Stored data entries
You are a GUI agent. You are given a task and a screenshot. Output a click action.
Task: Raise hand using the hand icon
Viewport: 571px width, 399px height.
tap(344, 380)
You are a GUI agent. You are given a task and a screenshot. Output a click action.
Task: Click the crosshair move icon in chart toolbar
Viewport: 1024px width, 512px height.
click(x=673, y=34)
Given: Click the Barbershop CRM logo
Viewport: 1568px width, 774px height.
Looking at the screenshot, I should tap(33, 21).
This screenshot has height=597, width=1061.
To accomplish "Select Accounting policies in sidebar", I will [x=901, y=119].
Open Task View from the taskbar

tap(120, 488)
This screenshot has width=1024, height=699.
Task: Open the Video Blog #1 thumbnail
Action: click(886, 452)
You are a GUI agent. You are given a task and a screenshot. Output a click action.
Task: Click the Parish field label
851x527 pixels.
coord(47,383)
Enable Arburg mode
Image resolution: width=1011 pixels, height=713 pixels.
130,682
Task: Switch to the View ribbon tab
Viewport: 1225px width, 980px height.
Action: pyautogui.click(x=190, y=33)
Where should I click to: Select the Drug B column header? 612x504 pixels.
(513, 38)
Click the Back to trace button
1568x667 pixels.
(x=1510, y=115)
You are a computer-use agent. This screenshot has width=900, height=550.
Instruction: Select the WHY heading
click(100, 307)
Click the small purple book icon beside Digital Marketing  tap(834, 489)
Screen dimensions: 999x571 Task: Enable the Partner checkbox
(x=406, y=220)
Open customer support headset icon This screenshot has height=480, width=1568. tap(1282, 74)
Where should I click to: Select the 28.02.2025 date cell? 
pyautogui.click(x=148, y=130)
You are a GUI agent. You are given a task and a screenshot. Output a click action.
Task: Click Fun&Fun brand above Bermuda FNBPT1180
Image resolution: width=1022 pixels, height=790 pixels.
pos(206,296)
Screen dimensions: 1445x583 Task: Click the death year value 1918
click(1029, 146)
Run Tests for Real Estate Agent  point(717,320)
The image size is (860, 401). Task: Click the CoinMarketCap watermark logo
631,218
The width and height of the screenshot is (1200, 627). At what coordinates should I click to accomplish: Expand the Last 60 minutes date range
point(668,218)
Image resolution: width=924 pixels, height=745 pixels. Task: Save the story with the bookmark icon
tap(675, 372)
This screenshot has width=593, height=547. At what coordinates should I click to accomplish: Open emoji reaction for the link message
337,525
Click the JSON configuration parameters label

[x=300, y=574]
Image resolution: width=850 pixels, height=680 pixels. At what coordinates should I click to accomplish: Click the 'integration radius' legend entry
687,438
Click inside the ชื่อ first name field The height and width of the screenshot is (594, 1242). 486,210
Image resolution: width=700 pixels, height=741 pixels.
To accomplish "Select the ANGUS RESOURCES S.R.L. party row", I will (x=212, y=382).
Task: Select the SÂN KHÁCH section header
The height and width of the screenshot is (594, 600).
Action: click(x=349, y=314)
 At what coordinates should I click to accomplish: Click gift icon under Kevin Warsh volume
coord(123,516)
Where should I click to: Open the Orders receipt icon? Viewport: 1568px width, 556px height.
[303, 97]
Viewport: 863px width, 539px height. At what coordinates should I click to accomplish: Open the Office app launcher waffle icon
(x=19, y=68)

*Task instructions*
Each line of the data that includes "field" should be copied.

*Written solution*
Task: Click the Parish field label
Click inside the ชื่อ first name field The height and width of the screenshot is (594, 1242). 486,210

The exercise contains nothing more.